Our tour of the facility was led by the Minster of Health and Dr. Agnes Binagwaho, executive director of the National Commission on HIV/AIDS. I also met with Cornelia Van Zyl of the Elizabeth Glaser Foundation, which is doing a tremendous job on the ground there (as they do around the world). We reviewed the prenatal counseling in action and had the opportunity to talk with some of the “soon to be” fathers, observed the laboratories, and witnessed the bed-net distribution activities. With these future dads and moms (about 30 were gathered in a room for a weekly prenatal counseling session), we learned that about 80 percent of women know their HIV status by the time of birth. There is not compulsory testing, but all receive voluntary counseling and testing is encouraged.
The mother-to-child transmission program is active, and you should know, is the most cost-effective of all programs. A mother-to-be is tested and counseled. If she is found to be HIV positive, she is giving a dose of niverapine (a drug that cost less than a dollar) at about 26 weeks. The dose is then repeated when she is in labor, and a dose is given to the baby after birth. The baby is tested with a simple test 6 weeks after delivery for the presence of HIV viral load. If negative, the baby is followed; if positive, the baby is treated. When I told the groups during this presentation that this very cheap protocol cut the incidence of HIV infection by a remarkable 80% (what it was when I was last here), Dr. Agnes jumped up and corrected me, politely and with pride, “No, Dr. Frist, we have cut HIV in these babies by 95%!”
Though we give Rwanda a lot of money to fight HIV and the programs demonstrate measurable success, you have to ask yourself, should we be channeling some of this money to other public health needs which affect a lot more people?
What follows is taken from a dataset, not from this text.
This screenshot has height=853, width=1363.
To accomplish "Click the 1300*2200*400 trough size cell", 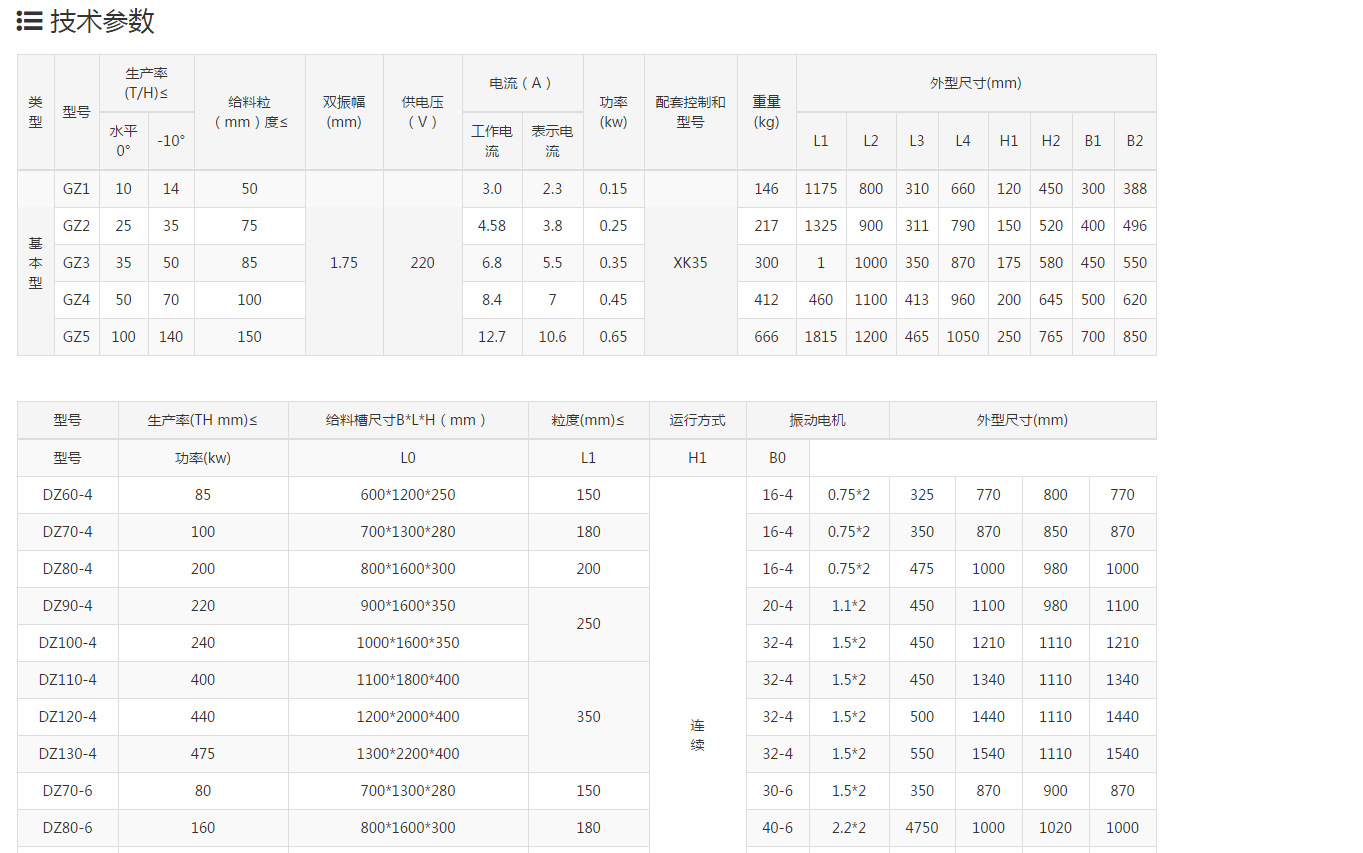I will (407, 754).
Should most of the money we give Rwanda be used for just one disease? It can be debated, but what we give works. Only 3.1% of the population is HIV positive. About 160,000 children have been orphaned by HIV. Malaria is the overall leading cause of mortality and morbidity in Rwanda, accounting for at least half of all the outpatient costs in Rwanda.
So what are you the American taxpayer doing about all this? A lot! From 2004-2007, under PEPFAR you invested $298 million to fight HIV. The President's Malaria Initiative spent $17million here just last year. And HIV spending through PEPFAR will be $123 million in 2008. (This is more than half of all U.S. aid and development funding given to Rwanda. The U.S. also strongly supports community-based in-home programs around the hospital.)
The Masaka Health clinic is probably the best example I’ve ever witnessed that implements an HIV program that really works in the developing world. Remember though, we are not winning this battle. For every person that we put on treatment with antiretroviral agents (and treatment is for a lifetime), there are four new infections coming through the door at the same time. You cannot treat your way out of this infection.
We have more to do. Science and education will provide the answer.